The Lowry has taken its #DaysLikeThese exhibition to the streets of Salford with a city-wide billboard campaign, enabled through support from Art Fund.
With its galleries still closed in line with the national lockdown, The Lowry has selected seven works submitted to the exhibition by members of the public to feature in the huge poster sites.
Among them is 74-year-old Barbara from Ordsall, whose photograph of a mosaic rainbow in the window of her home, entitled Showing My Appreciation, was the first poster site to go live outside The Lowry at Salford Quays.
Also included in the campaign is: Untitled by Gulafshah; View from a Window by Tiago; My Son Rafe by Karen from Eccles; Our School at Home by pupils from St.

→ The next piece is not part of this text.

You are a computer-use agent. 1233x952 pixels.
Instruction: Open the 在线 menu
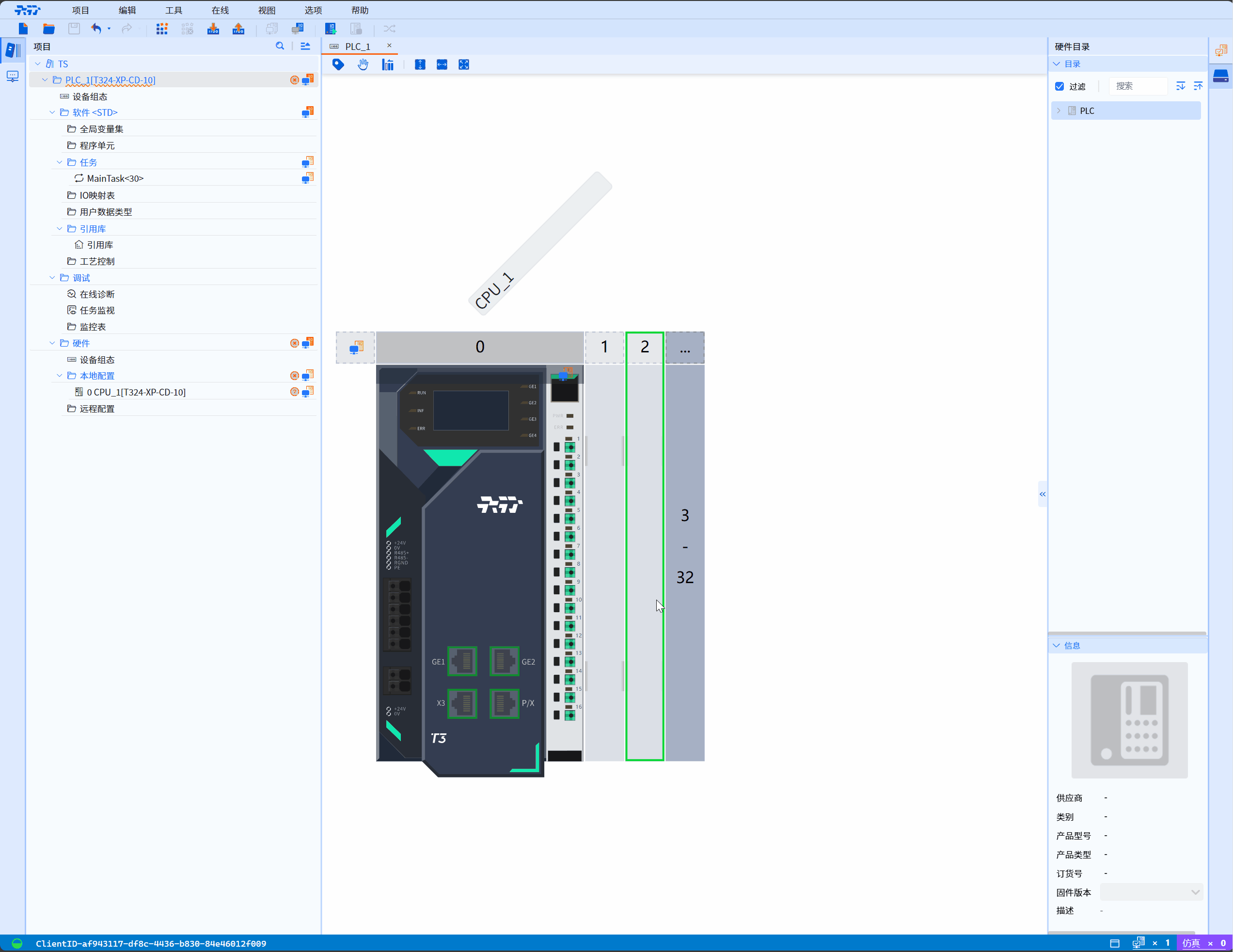click(220, 10)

Mary’s RC Primary School in Swinton; The Carrs by Nessa Heath and Missing our Family by Amanda.
Postcards of the work will also be sent to 20,000 addresses in the city.
The exhibition and this programme to take art out into the city has been supported and enabled through a Respond and Reimagine grant from national arts charity Art Fund, funding designed to help museums, galleries and historic houses adapt following the pandemic and evolve for the future.
“Our #DaysLikeThese exhibition was launched very early into the first lockdown and it has been amazing to see how people’s creative responses to the pandemic have changed over time,” said Julia Fawcett OBE, chief executive of The Lowry.
“We’ve shared that work online and cannot wait to do so in person when our galleries can re-open in the coming months.
“Until then, we thought why not get the work out there onto the streets where people can enjoy it safely – and Art Fund very generously agreed to help make it happen.”
#DaysLikeThese remains open to new submissions. Experiences can be in any form, be they stories, artwork, films, performances, poems or photographs.